Over the next 12 months, Consensus estimates call for OceanFirst Financial’s TBVPS to shrink by 1.2% to $19.56, a sour projection.
9. Balance Sheet Assessment
Leverage is core to a financial firm’s business model (loans funded by deposits). To ensure economic stability and avoid a repeat of the 2008 GFC, regulators require certain levels of capital and liquidity, focusing on the Tier 1 capital ratio.
Tier 1 capital is the highest-quality capital that a firm holds, consisting primarily of common stock and retained earnings, but also physical gold. It serves as the primary cushion against losses and is the first line of defense in times of financial distress.
This capital is divided by risk-weighted assets to derive the Tier 1 capital ratio. Risk-weighted means that cash and US treasury securities are assigned little risk while unsecured consumer loans and equity investments get much higher risk weights, for example.
New regulation after the 2008 financial crisis requires that all firms must maintain a Tier 1 capital ratio greater than 4.5%. On top of this, there are additional buffers based on scale, risk profile, and other regulatory classifications, so that at the end of the day, firms generally must maintain a 7-10% ratio at minimum.
Over the last two years, OceanFirst Financial has averaged a Tier 1 capital ratio of 11%, which is considered safe and well capitalized in the event that macro or market conditions suddenly deteriorate.
10. Return on Equity
Return on equity (ROE) reveals the profit generated per dollar of shareholder equity, which represents a key source of bank funding. Banks maintaining elevated ROE levels tend to accelerate wealth creation for shareholders via earnings retention, buybacks, and distributions.

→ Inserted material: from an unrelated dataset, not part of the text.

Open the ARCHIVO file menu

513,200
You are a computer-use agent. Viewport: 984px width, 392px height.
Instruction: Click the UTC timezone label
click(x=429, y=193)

Over the last five years, OceanFirst Financial has averaged an ROE of 6.7%, uninspiring for a company operating in a sector where the average shakes out around 7.5%.

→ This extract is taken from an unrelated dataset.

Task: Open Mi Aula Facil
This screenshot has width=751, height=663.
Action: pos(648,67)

11. Key Takeaways from OceanFirst Financial’s Q4 Results
It was good to see OceanFirst Financial beat analysts’ EPS expectations this quarter. We were also happy its revenue outperformed Wall Street’s estimates. Overall, we think this was a decent quarter with some key metrics above expectations. The stock remained flat at $19.19 immediately following the results.
12. Is Now The Time To Buy OceanFirst Financial?
Updated: January 22, 2026 at 5:00 PM EST
Before making an investment decision, investors should account for OceanFirst Financial’s business fundamentals and valuation in addition to what happened in the latest quarter.
OceanFirst Financial doesn’t pass our quality test. For starters, its revenue growth was weak over the last five years. And while its estimated net interest income growth for the next 12 months is great, the downside is its estimated sales for the next 12 months are weak. On top of that, its net interest income growth was weak over the last five years.
OceanFirst Financial’s P/B ratio based on the next 12 months is 0.7x. While this valuation is optically cheap, the potential downside is huge given its shaky fundamentals. There are superior stocks to buy right now.
Wall Street analysts have a consensus one-year price target of $21 on the company (compared to the current share price of $19.19).